La politique publique de rénovation énergétique existe, mais elle ne va pas assez loin. Les dispositifs tels que le CITE favorisent les effets d’aubaine. Ainsi, la TVA à taux réduit ne parvient pas à toucher les ménages les plus modestes et ne permet pas aux logements les plus énergivores d’être rénovés. Certes, l’ANAH a consacré l’an dernier près de 530 milliards d’euros à la lutte contre la précarité énergétique, mais pour bien peu de résultats face au défi que nous devons relever…

Le texte que nous examinons aujourd’hui propose de créer une prime pour le climat sous la forme d’une avance remboursable pouvant aller jusqu’à 100 % du montant des travaux. Cette prime viserait, selon un calendrier précis, à éliminer les logements des classes énergétiques basses en favorisant le financement des travaux de rénovation. Nous souscrivons à cette proposition et nous saluons celle qui vise à interdire la mise en location des logements classés F ou G à partir du 1er janvier 2027.

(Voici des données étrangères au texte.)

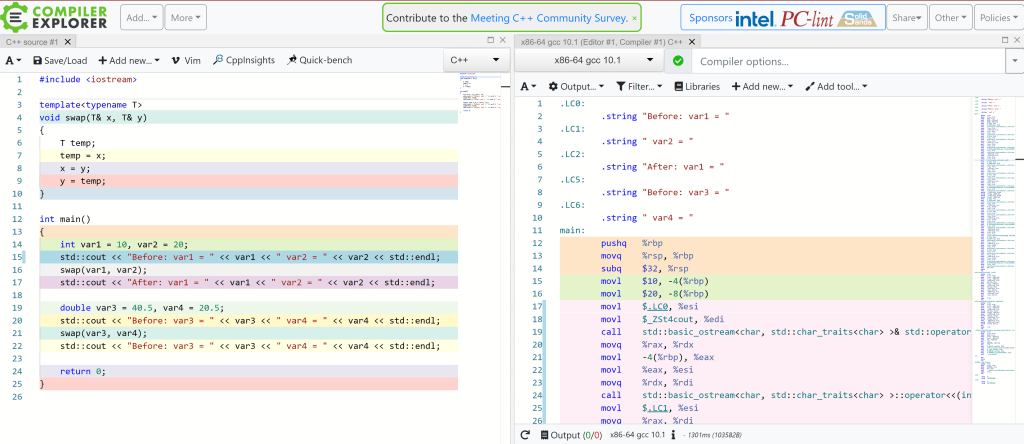Open the x86-64 gcc 10.1 compiler dropdown

[x=587, y=60]
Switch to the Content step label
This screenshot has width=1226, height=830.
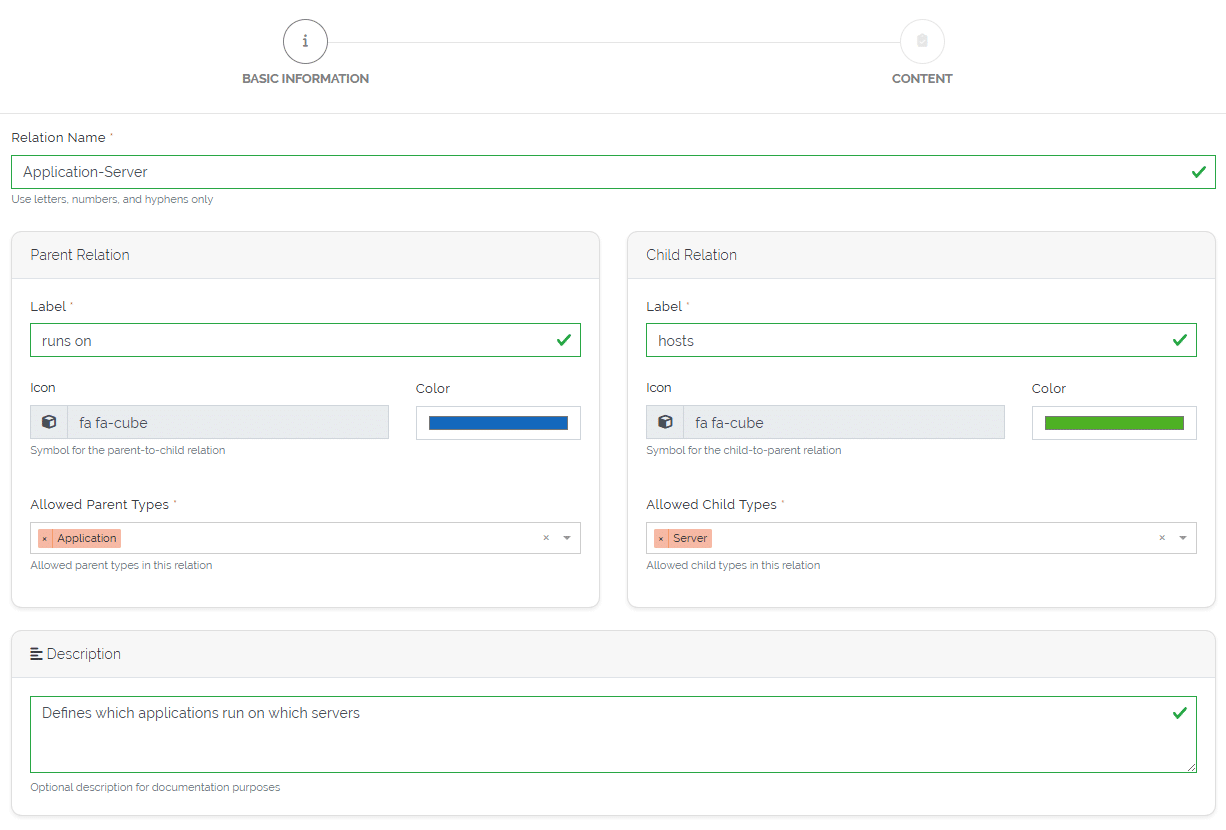[922, 79]
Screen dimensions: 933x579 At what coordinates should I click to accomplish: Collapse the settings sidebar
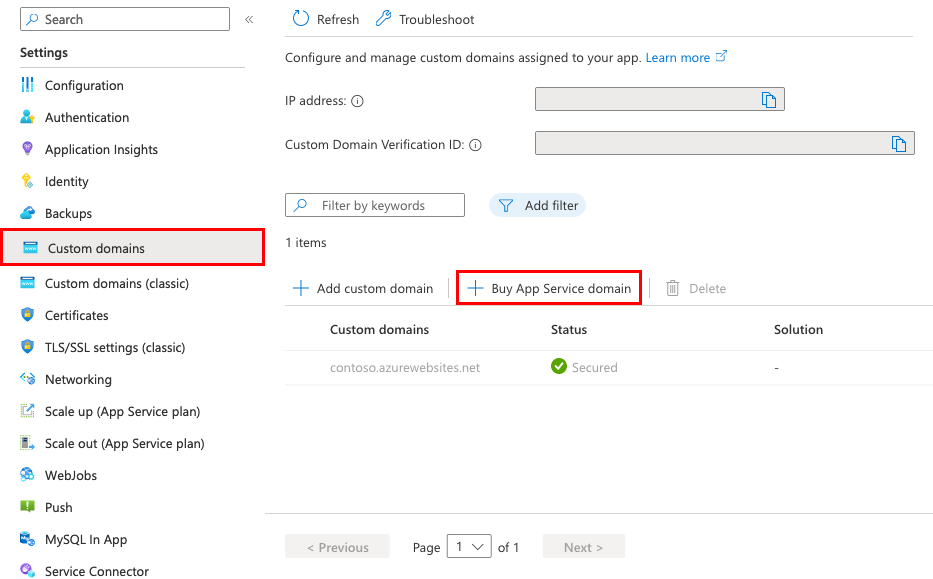[249, 17]
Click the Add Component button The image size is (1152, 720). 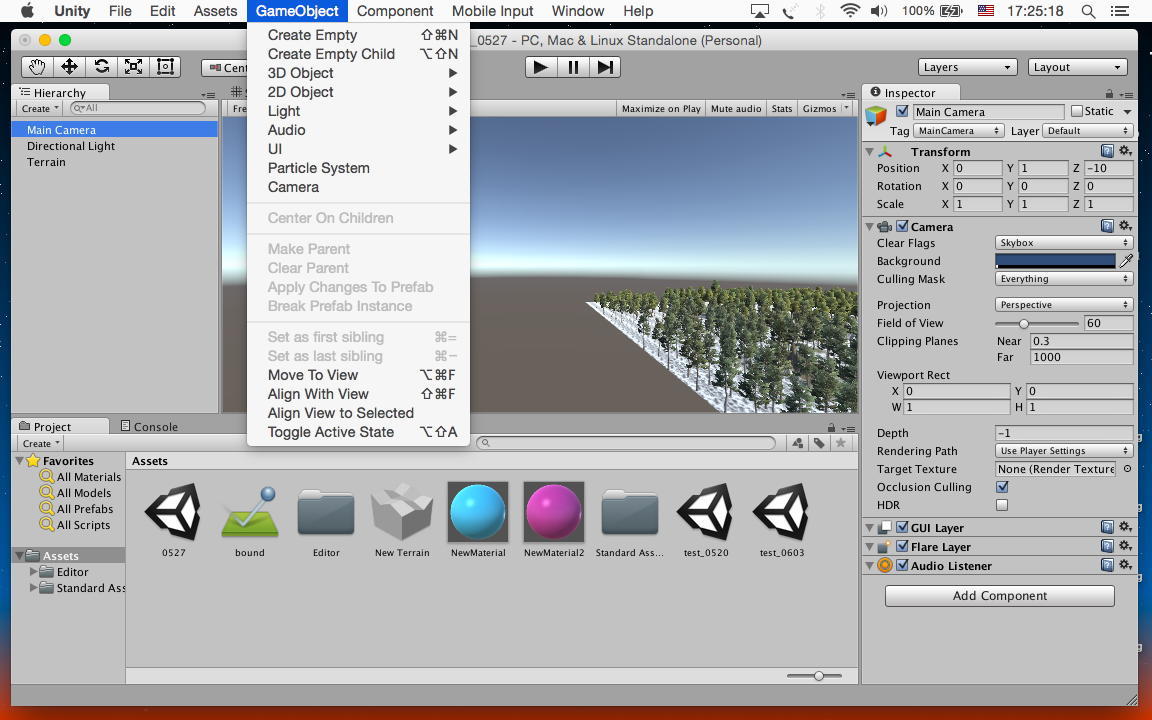click(999, 595)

Lors de la discussion du projet de loi de finances pour 2020, nous avons réitéré nos critiques à l’égard de la réforme du CITE, qui constitue, selon nous, une mesure d’économie budgétaire déguisée en mesure sociale. Nous avons d’ailleurs, à cette occasion, formulé différentes propositions sur plusieurs sujets, et notamment celle de rendre éligibles au nouveau dispositif les rénovations globales. La prime pour le climat, favorablement accueillie par les professionnels du bâtiment et par les associations de propriétaires, représente un premier pas.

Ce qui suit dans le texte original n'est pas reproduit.